Extract to read =
+--

University celebrates partnership project to improve care for patients and clinicians
The University of Wolverhampton and the Royal Wolverhampton NHS Trust (RWT) has celebrated the one-year anniversary of their co-production project to promote patient-based service solutions for Learning Disability, Stroke and Paediatrics.
The co-production project has been designed by patients and clinical staff to ensure that service pathways are developed in equal partnership.
Last year, academics in the University’s Faculty of Health and Wellbeing joined forces with staff representing teams from Learning Difficulty, Stroke and Children and Young People departments, to learn about co-production principles, ‘how to do’ co-production and co-create with their respective patient communities.
The areas were selected based on patient feedback data from a variety of metrics including the Friends and Family Test, Complaints and the Care Quality Commission (CQC) National Surveys.
The project consisted of a series of practical workshops involving patient representatives and clinicians to redesign and develop patient-centred products such as toolkits and learning maps.
By the end of the project, the teams created a number of new tools to help improve the needs of patients across all three areas including:
- A brand-new logo developed into badges for lapels, patient bed spaces and posters to help the NHS identify people with learning disabilities
- New bed spaces in hospitals for those with learning disabilities
- A new app to support stroke patients with their healthcare information
- A service information directory for children and young people
All products were created with the patient representatives’ input throughout, having reflected on their personal experiences and requirements to meet the needs of patients in similar circumstances.
Last week, all teams joined together to showcase their work, celebrate their achievements over the past year and talk about the next steps as they roll out the next phase of the project.
Martin Bollard, Project Lead and Head of Nursing in the University’s Faculty of Education, Health and Wellbeing, said: “Co-production is all about teamwork – it’s about learning, listening and coming to a mutual understanding to put the patient front and centre to make sure they get the care and information they need.
“Royal Wolverhampton Trust has always been a key partner and this project has cemented it even more whilst opening up more opportunities for further improvements in the healthcare service.
“The projects, products and learning would not have been successful without the extremely skilled and talented patient reps that we have been very lucky to work with.
“I look forward to the next step working on the products and continuing to make a difference through co-production.”
Melvyn Jones, Secretary Stroke Support West Midlands and a patient representative said: “At the start of the project, we quickly realised communication is key for both the patient and their families.
“We decided to develop an app, so everyone is on the same page and able to access the same information to keep up with updates and progress.
“It’s extremely useful for both medical professionals and stroke patients to be involved in this development.
“It has been a very special journey so far; I feel very valued to have my views and experience help improve the care of others is a true privilege.”
Diane Baker, a patient representative for Learning Disabilities said: “I’m very proud of what we have achieved. Our new logo will help everyone – nurses, doctors, staff and people who need the support. I can’t wait for it to be in all the hospitals for everyone to see.”

+--

Data to examine =
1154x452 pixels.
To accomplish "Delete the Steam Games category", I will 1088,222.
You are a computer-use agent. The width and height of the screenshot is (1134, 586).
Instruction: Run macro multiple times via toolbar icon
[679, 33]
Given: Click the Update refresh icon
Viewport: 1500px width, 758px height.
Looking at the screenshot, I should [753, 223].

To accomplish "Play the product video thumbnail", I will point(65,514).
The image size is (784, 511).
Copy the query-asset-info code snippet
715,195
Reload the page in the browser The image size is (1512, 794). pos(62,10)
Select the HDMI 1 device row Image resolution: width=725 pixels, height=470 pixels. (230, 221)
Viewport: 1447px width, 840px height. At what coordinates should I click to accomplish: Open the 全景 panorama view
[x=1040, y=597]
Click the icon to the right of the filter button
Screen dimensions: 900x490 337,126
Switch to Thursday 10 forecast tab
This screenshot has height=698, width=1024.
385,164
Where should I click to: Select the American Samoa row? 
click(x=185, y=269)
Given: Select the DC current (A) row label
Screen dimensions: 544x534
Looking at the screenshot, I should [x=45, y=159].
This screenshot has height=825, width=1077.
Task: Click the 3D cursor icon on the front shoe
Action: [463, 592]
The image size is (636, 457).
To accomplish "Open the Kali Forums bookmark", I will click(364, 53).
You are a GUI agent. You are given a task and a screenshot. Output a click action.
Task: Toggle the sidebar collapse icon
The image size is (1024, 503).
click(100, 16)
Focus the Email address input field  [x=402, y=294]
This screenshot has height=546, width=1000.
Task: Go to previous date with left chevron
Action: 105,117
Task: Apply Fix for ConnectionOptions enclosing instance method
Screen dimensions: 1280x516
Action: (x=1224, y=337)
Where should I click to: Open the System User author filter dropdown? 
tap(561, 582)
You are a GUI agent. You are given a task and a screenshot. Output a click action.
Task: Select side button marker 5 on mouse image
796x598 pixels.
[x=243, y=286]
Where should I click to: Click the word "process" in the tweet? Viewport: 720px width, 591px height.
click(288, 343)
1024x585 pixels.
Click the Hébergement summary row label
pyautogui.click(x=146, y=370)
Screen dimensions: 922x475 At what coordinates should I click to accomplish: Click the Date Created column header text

+--

What this task involves = Reproduce word for word the passage of the article above on the Wolverhampton co-production project, starting with "University celebrates partnership" and going on through "Stroke and Paediatrics.".

Result of this exercise =
University celebrates partnership project to improve care for patients and clinicians
The University of Wolverhampton and the Royal Wolverhampton NHS Trust (RWT) has celebrated the one-year anniversary of their co-production project to promote patient-based service solutions for Learning Disability, Stroke and Paediatrics.